● **EXTRACT PROVIDED**

###

Xiangrui,

Do you have any idea how to make this work?

Thanks
- Terry

Terry Hole <hujie.ea...@gmail.com>于2015年9月6日星期日 17:41写道:

> Sean
>
> Do you know how to tell decision tree that the "label" is a binary or set
> some attributes to dataframe to carry number of classes?
>
> Thanks!
> - Terry
>
> On Sun, Sep 6, 2015 at 5:23 PM, Sean Owen <so...@cloudera.com> wrote:
>
>> (Sean)
>> The error suggests that the type is not a binary or nominal attribute
>> though. I think that's the missing step. A double-valued column need
>> not be one of these attribute types.
>>
>> On Sun, Sep 6, 2015 at 10:14 AM, Terry Hole <hujie.ea...@gmail.com>
>> wrote:
>> > Hi, Owen,
>> >
>> > The dataframe "training" is from a RDD of case class:
>> RDD[LabeledDocument],
>> > while the case class is defined as this:
>> > case class LabeledDocument(id: Long, text: String, label: Double)
>> >
>> > So there is already has the default "label" column with "double" type.
>> >
>> > I already tried to set the label column for decision tree as this:
>> > val lr = new
>> >
>> DecisionTreeClassifier().setMaxDepth(5).setMaxBins(32).setImpurity("gini").setLabelCol("label")
>> > It raised the same error.
>> >
>> > I also tried to change the "label" to "int" type, it also reported error
>> > like following stack, I have no idea how to make this work.
>> >
>> > java.lang.IllegalArgumentException: requirement failed: Column label
>> must be
>> > of type DoubleType but was actually IntegerType.
>> >         at scala.Predef$.require(Predef.scala:233)
>> >         at
>> >
>> org.apache.spark.ml.util.SchemaUtils$.checkColumnType(SchemaUtils.scala:37)
>> >         at
>> >
>> org.apache.spark.ml.PredictorParams$class.validateAndTransformSchema(Predictor.scala:53)
>> >         at
>> >
>> org.apache.spark.ml.Predictor.validateAndTransformSchema(Predictor.scala:71)
>> >         at
>> > org.apache.spark.ml.Predictor.transformSchema(Predictor.scala:116)
>> >         at
>> >
>> org.apache.spark.ml.Pipeline$$anonfun$transformSchema$4.apply(Pipeline.scala:162)

###

● **INFORMATION GIVEN**
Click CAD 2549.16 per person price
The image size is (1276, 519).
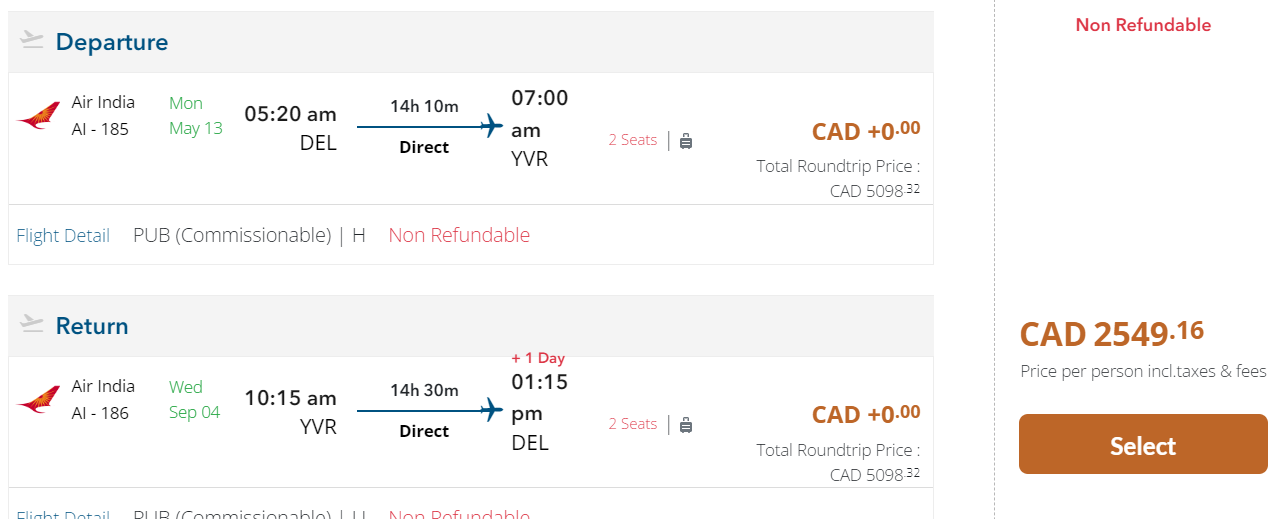(1111, 333)
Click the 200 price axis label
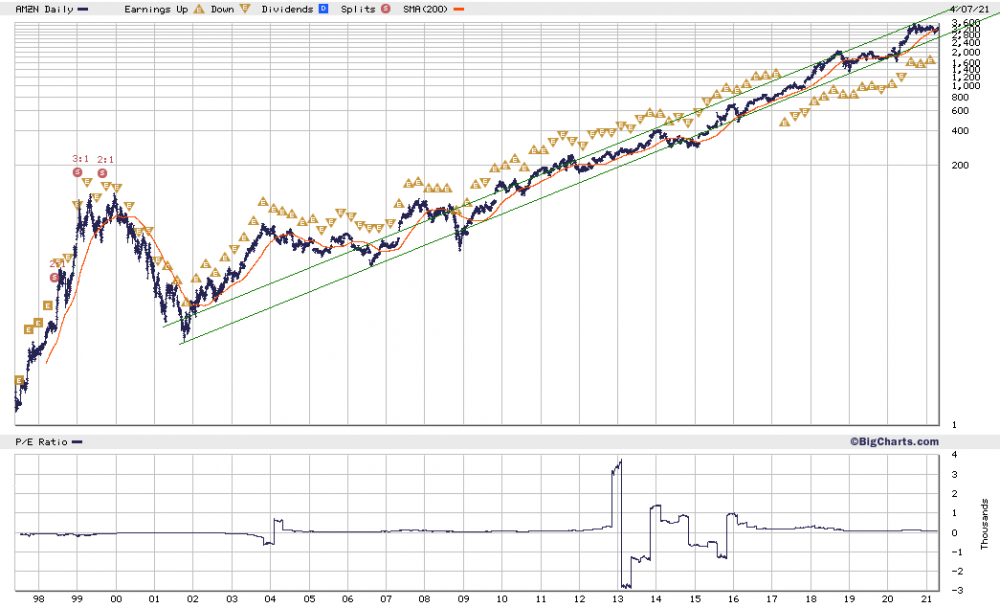Screen dimensions: 1000x608 click(960, 165)
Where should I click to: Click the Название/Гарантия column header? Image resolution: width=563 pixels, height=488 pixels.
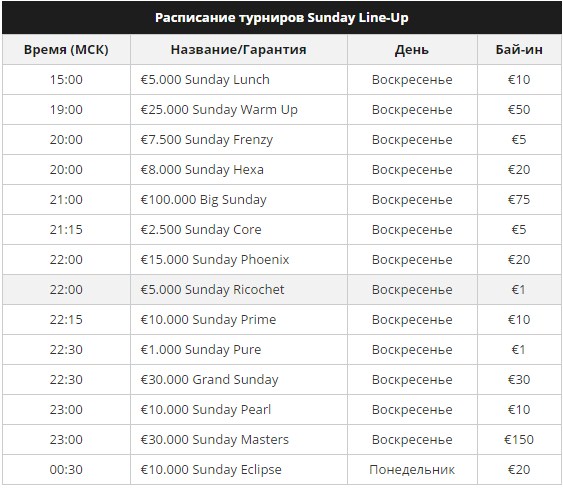tap(238, 50)
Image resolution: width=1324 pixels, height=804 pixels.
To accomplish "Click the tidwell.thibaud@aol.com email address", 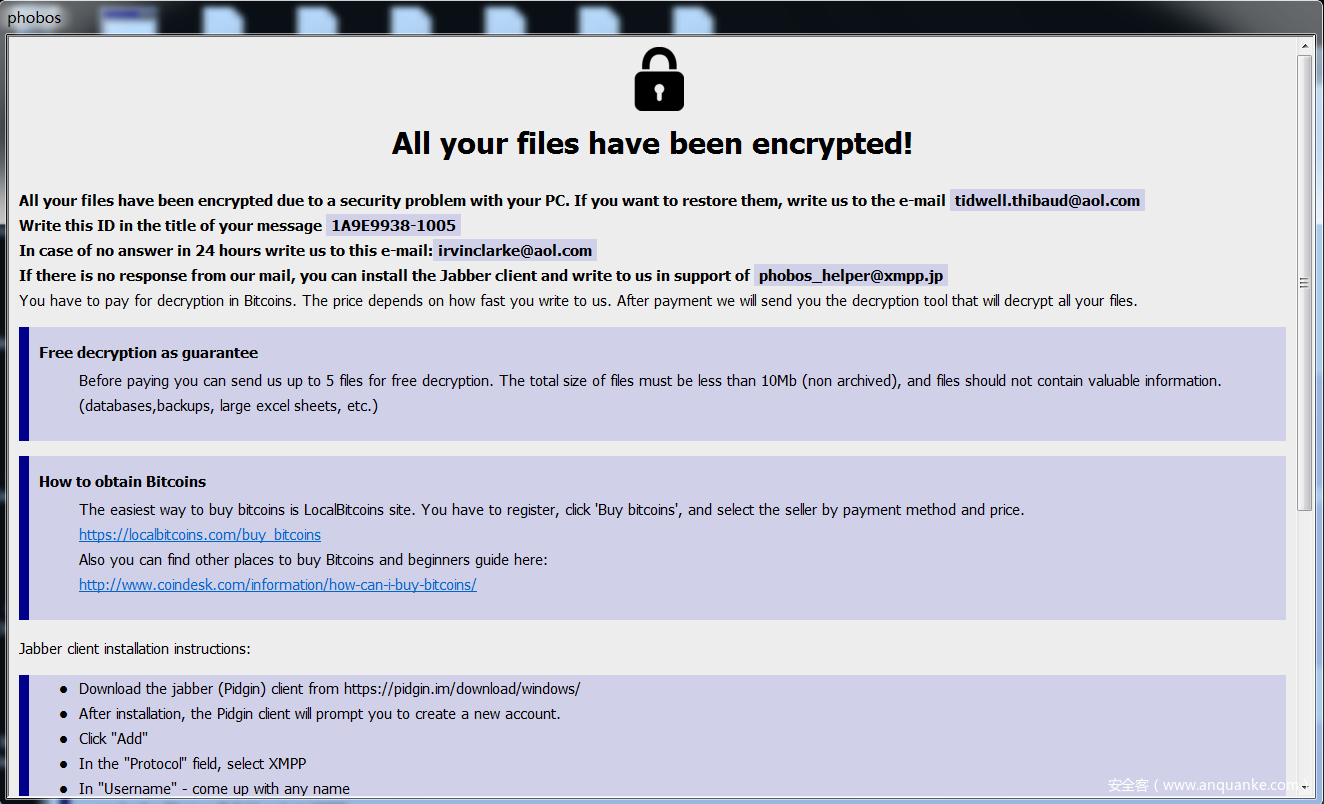I will pyautogui.click(x=1047, y=201).
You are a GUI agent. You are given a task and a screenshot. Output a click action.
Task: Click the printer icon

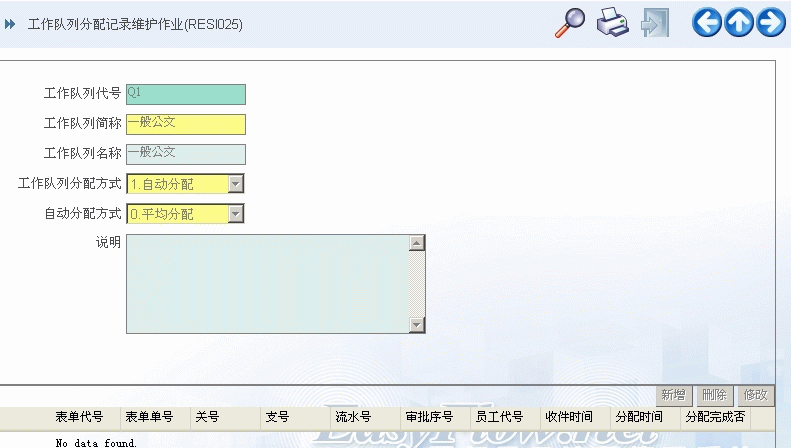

###

● **SET TASKS**
- a) In the Spark decision tree thread, which fields and types does the LabeledDocument case class define?
- b) Pick up the Spark decision tree email thread after its final line and keep writing it.

● **TASK-BY-TASK OUTPUTS**
- a) id as Long, text as String, and label as Double.

- b)
>> >         at
>> >
>> org.apache.spark.ml.Pipeline$$anonfun$transformSchema$4.apply(Pipeline.scala:162)
>> >         at
>> >
>> scala.collection.IndexedSeqOptimized$class.foldl(IndexedSeqOptimized.scala:51)
>> >         at
>> >
>> scala.collection.IndexedSeqOptimized$class.foldLeft(IndexedSeqOptimized.scala:60)
>> >         at
>> > scala.collection.mutable.ArrayOps$ofRef.foldLeft(ArrayOps.scala:108)
>> >         at
>> org.apache.spark.ml.Pipeline.transformSchema(Pipeline.scala:162)
>> >         at
>> > org.apache.spark.ml.PipelineStage.transformSchema(Pipeline.scala:59)
>> >         at org.apache.spark.ml.Pipeline.fit(Pipeline.scala:116)
>> >         at
>> >
>> $iwC$$iwC$$iwC$$iwC$$iwC$$iwC$$iwC$$iwC$$iwC$$iwC$$iwC$$iwC.<init>(<console>:51)
>> >         at
>> >
>> $iwC$$iwC$$iwC$$iwC$$iwC$$iwC$$iwC$$iwC$$iwC$$iwC$$iwC.<init>(<console>:56)
>> >         at
>> > $iwC$$iwC$$iwC$$iwC$$iwC$$iwC$$iwC$$iwC$$iwC$$iwC.<init>(<console>:58)
>> >         at
>> $iwC$$iwC$$iwC$$iwC$$iwC$$iwC$$iwC$$iwC$$iwC.<init>(<console>:60)
>> >         at $iwC$$iwC$$iwC$$iwC$$iwC$$iwC$$iwC$$iwC.<init>(<console>:62)
>> >         at $iwC$$iwC$$iwC$$iwC$$iwC$$iwC$$iwC.<init>(<console>:64)
>> >         at $iwC$$iwC$$iwC$$iwC$$iwC$$iwC.<init>(<console>:66)
>> >         at $iwC$$iwC$$iwC$$iwC$$iwC.<init>(<console>:68)
>> >         at $iwC$$iwC$$iwC$$iwC.<init>(<console>:70)
>> >         at $iwC$$iwC$$iwC.<init>(<console>:72)
>> >         at $iwC$$iwC.<init>(<console>:74)
>> >         at $iwC.<init>(<console>:76)
>> >         at <init>(<console>:78)
>> >         at .<init>(<console>:82)
>> >         at .<clinit>(<console>)
>> >         at .<init>(<console>:7)
>> >         at .<clinit>(<console>)
>> >         at $print(<console>)
>> >
>> > Thanks!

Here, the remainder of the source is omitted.